By Jessica Yarnall Loarie
Over a year after first discovering deceptive plans to export coal through the Oakland Army Base, the Oakland City Council voted unanimously on July 19 to ban coal and petroleum coke (petcoke) storage and handling in the city. The ordinance became law immediately.
The story of how we got to this point reads somewhat like a soap opera.
The former Oakland Army Base, which has been undergoing redevelopment since 2000, is on public land owned by the City of Oakland. The Army Base redevelopment is the product of years of collaborative work by government agencies, labor unions, and community groups like West Oakland Environmental Indicators Project. As one part of the larger Army Base project, the proposed Oakland Bulk and Oversized terminal was touted to the community and to decision makers as a terminal to ship grain and wind turbines. The project has received hundreds of millions of public dollars, including over $242 million in state Trade Corridor Improvement Funds intended to improve air quality.
We first learned about the plans to bring coal through the Oakland Army Base through a series of public record requests sent by the Sierra Club, and an article in a small Utah newspaper about a secretive backdoor $53-million funding allocation made by the Utah Community Impact Board to the Oakland terminal. This contradicted the developer’s earlier public denials about his intent to ship coal. The Utah funding deal was brokered by the then-chair of the Utah Transportation Commission who was simultaneously working for a private bank that stood to profit from the deal. Even after major criticism about the potential legal issues and conflicts of interest associated with the Utah Community Impact Board funding, Utah passed a bill to invest over $50 million in the Oakland terminal in the 11th hour of its legislative session.

▶ Requirement 1
In the article on Oakland's coal ban, how much did the proposed Oakland terminal receive in state Trade Corridor Improvement Funds?
▶ Requirement 2
From the article on Oakland's coal ban, print the passage starting with "The former Oakland" and going on through "improve air quality.".
You won't need the entries that come next.

▶ Data listing
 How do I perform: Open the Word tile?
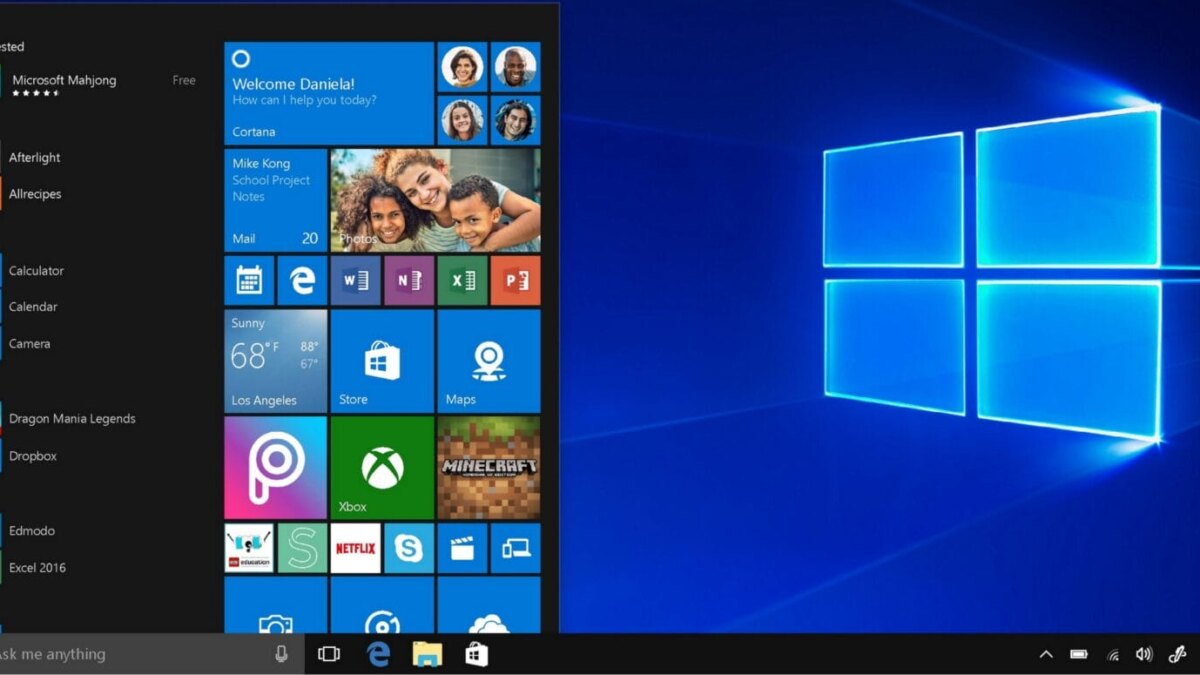[355, 281]
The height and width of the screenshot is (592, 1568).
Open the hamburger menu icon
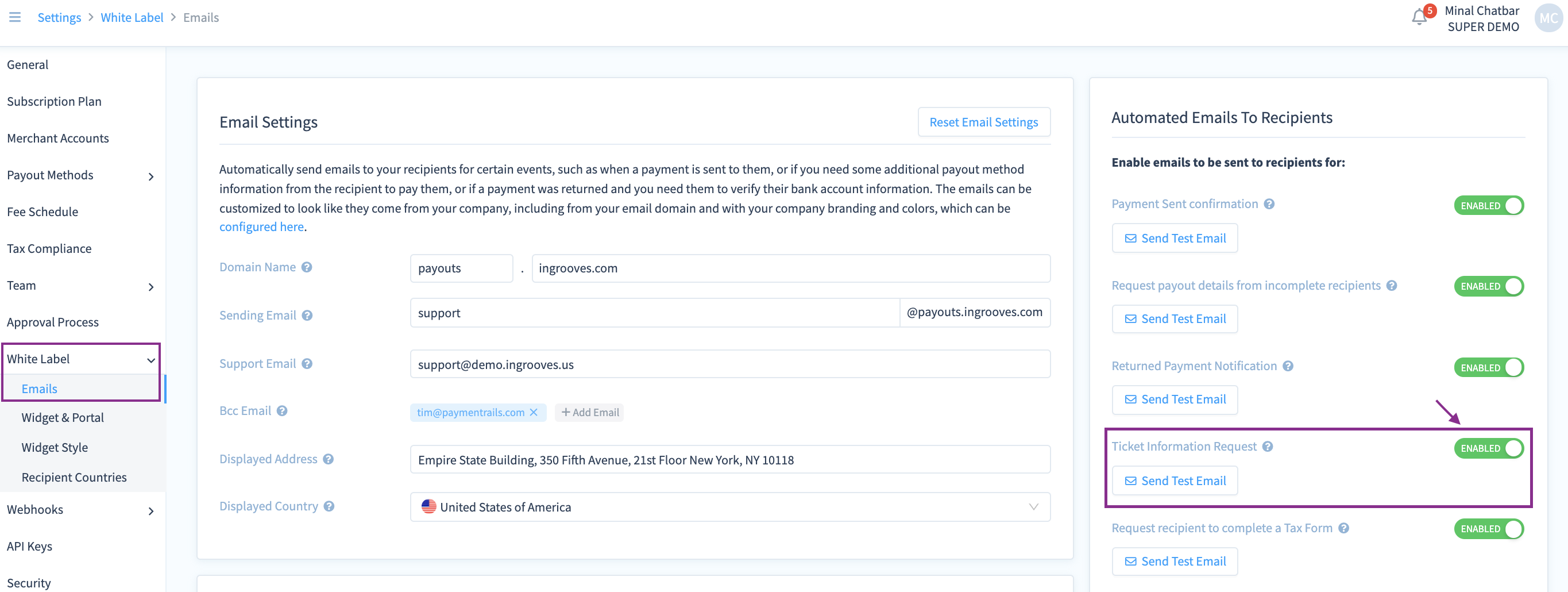[15, 17]
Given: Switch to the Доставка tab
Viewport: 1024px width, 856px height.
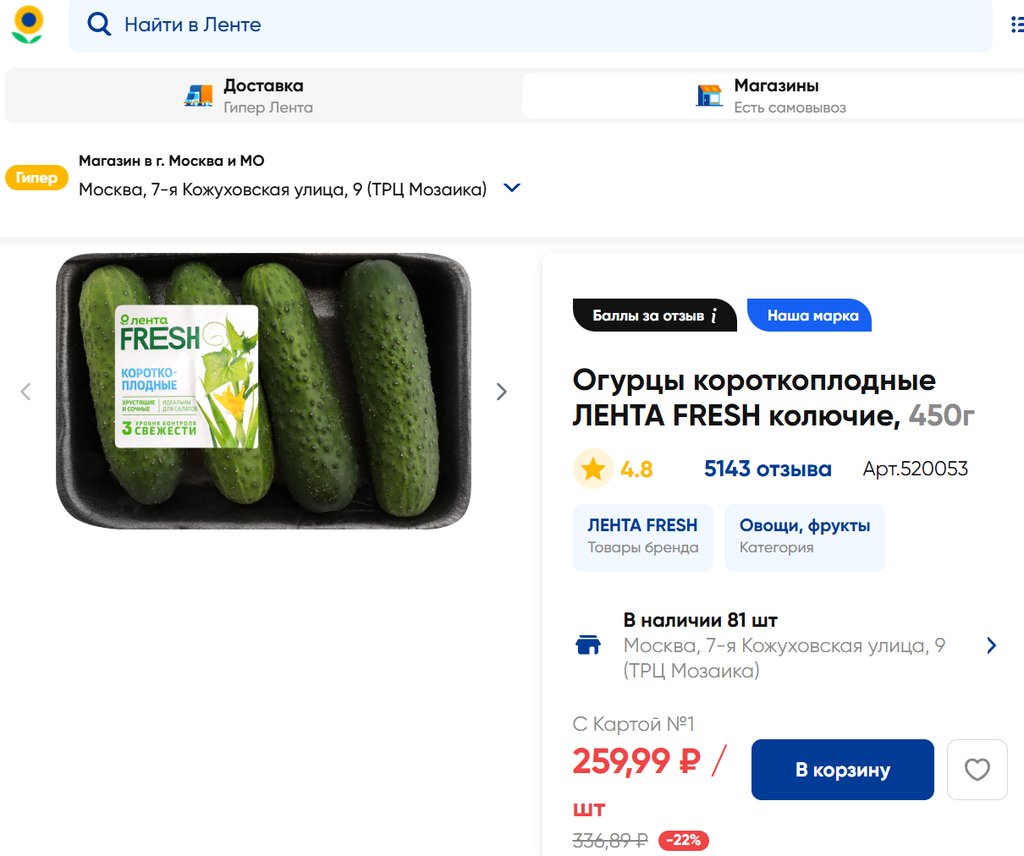Looking at the screenshot, I should point(263,96).
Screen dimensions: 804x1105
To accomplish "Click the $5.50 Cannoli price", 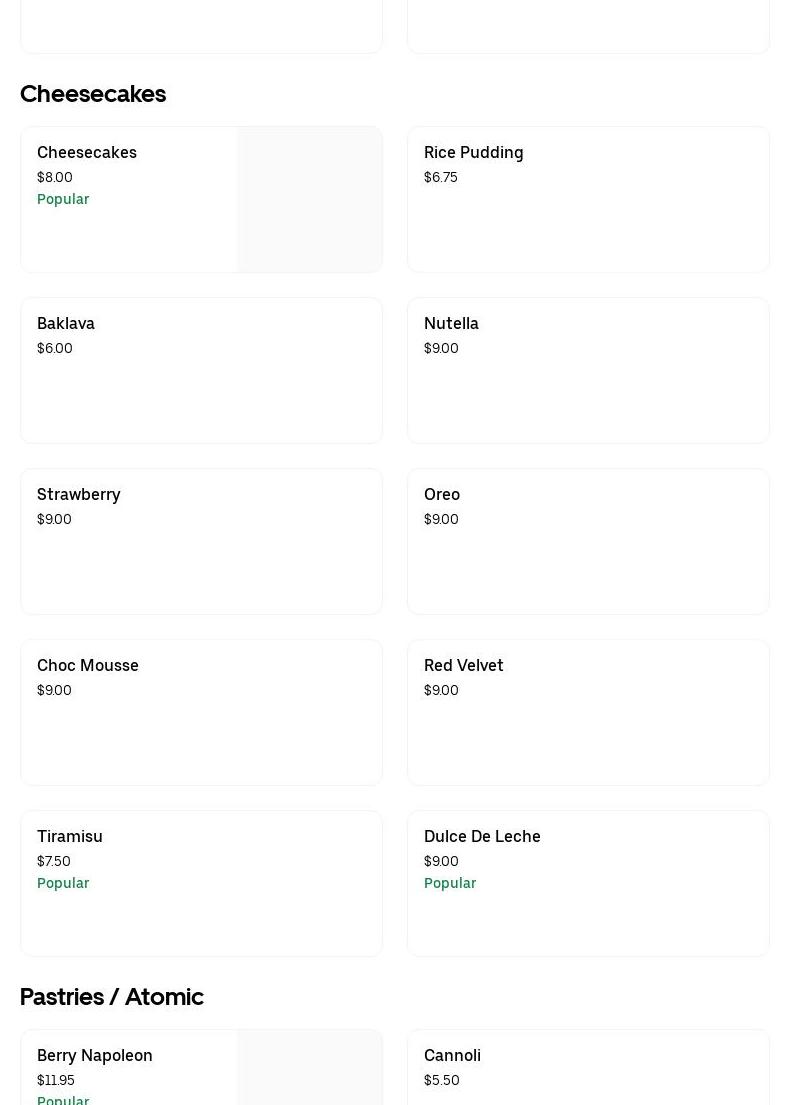I will pyautogui.click(x=442, y=1080).
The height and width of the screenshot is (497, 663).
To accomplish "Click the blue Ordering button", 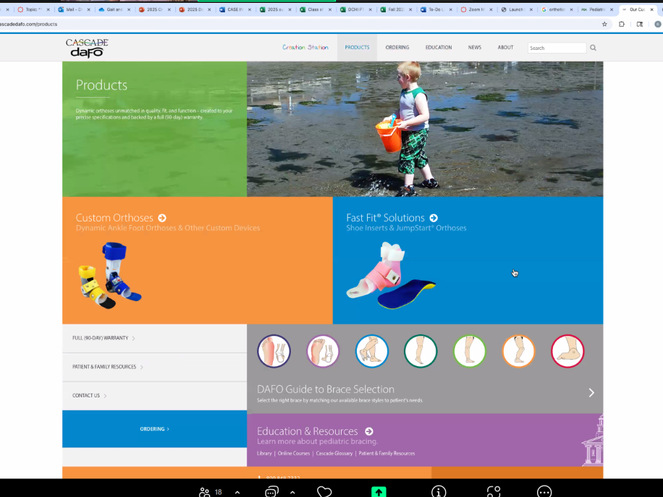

▶ Exercise response 1
Over $242 million.

▶ Exercise response 2
The former Oakland Army Base, which has been undergoing redevelopment since 2000, is on public land owned by the City of Oakland. The Army Base redevelopment is the product of years of collaborative work by government agencies, labor unions, and community groups like West Oakland Environmental Indicators Project. As one part of the larger Army Base project, the proposed Oakland Bulk and Oversized terminal was touted to the community and to decision makers as a terminal to ship grain and wind turbines. The project has received hundreds of millions of public dollars, including over $242 million in state Trade Corridor Improvement Funds intended to improve air quality.